[ 
https://issues.apache.org/jira/browse/FLUME-757?page=com.atlassian.jira.plugin.system.issuetabpanels:comment-tabpanel&focusedCommentId=13101300#comment-13101300
 ] 

Jonathan Hsieh commented on FLUME-757:
--------------------------------------

FLUME-762 may solve the recovery part of the problem but from what you 
describe, it is a situation where even that may not be able to recover.
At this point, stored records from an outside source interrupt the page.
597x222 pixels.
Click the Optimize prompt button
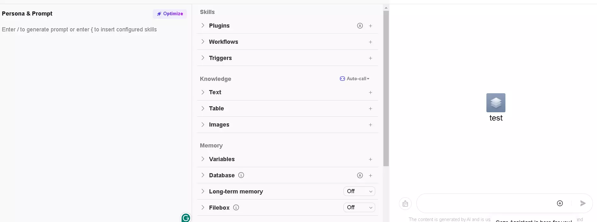click(170, 14)
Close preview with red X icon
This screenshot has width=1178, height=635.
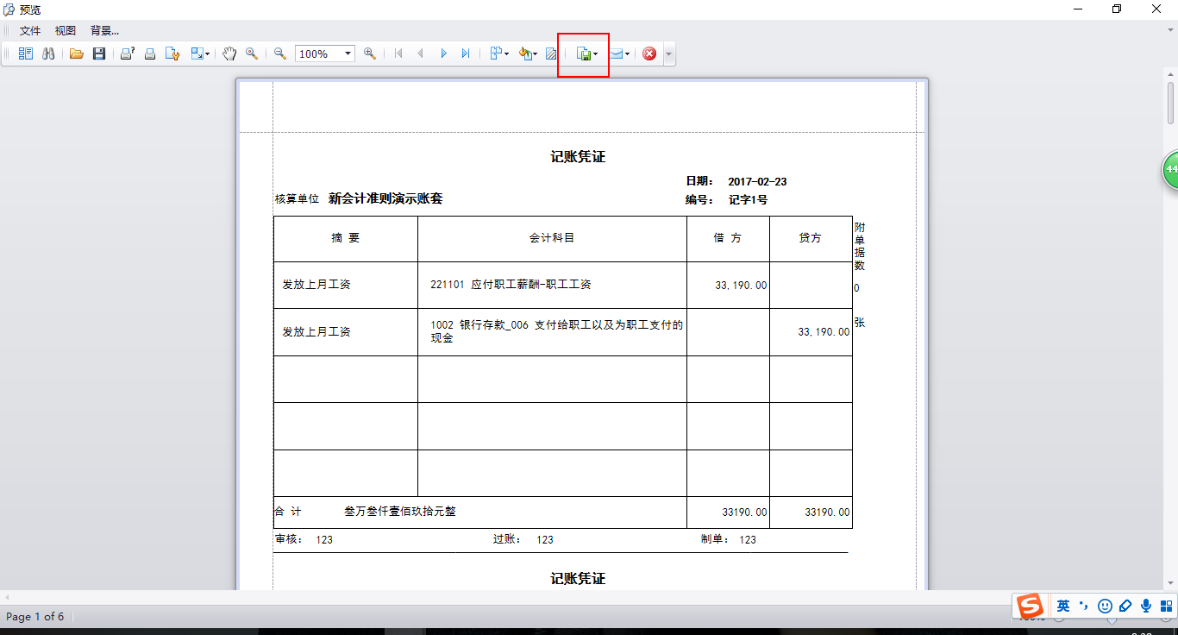coord(649,53)
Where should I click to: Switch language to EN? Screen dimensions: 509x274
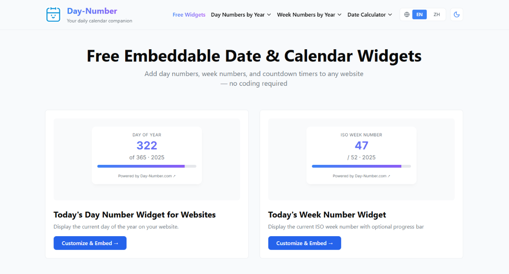coord(420,14)
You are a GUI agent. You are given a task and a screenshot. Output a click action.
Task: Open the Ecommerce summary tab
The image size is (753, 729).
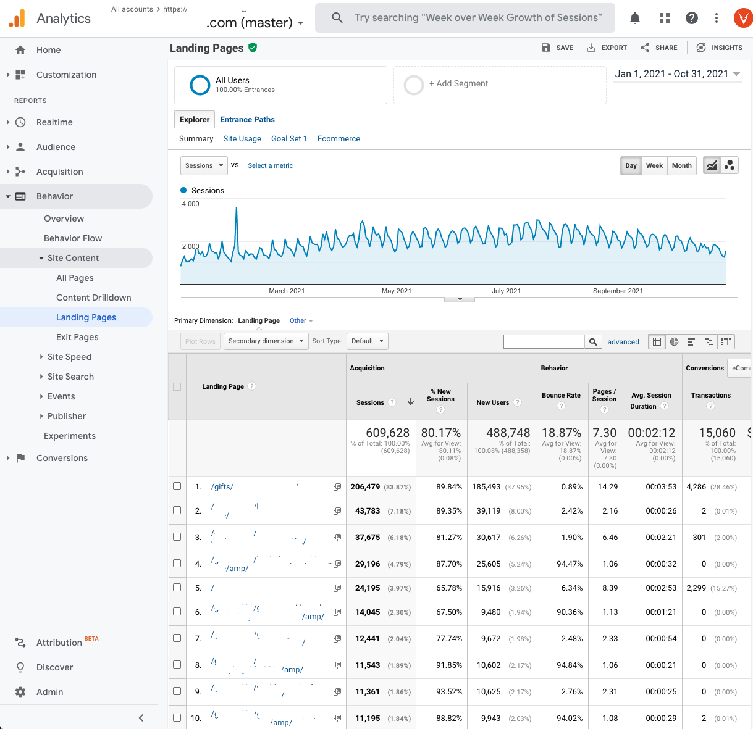(x=339, y=139)
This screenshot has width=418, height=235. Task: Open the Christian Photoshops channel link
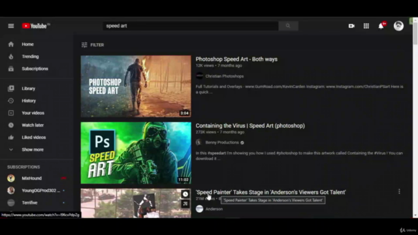click(224, 76)
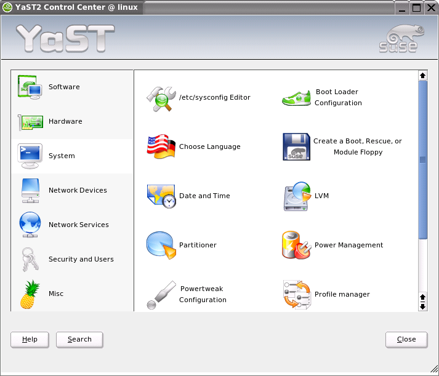Open the Date and Time icon
Screen dimensions: 439x376
pyautogui.click(x=161, y=196)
@Cameron.  Interesting and good stuff!  How man hosts do you have sending to 
your collector? 

Because you have %{host} in your collector config, each host and each date is 
create a whole slew of new file handles to hdfs (each filename is another open 
file handle!).  host information is saved with the data written out to hdfs so 
you can always group/filter host info on a post processing phase.

Curious -- what is the default file handles value and what did you set it to?  

@Mathew - How many %{logtype}'s are there?  A change around midnight may be a 
place where the collector may have 2x the normal hdfs connections open 
(wrapping up yesterday and creating new files for today).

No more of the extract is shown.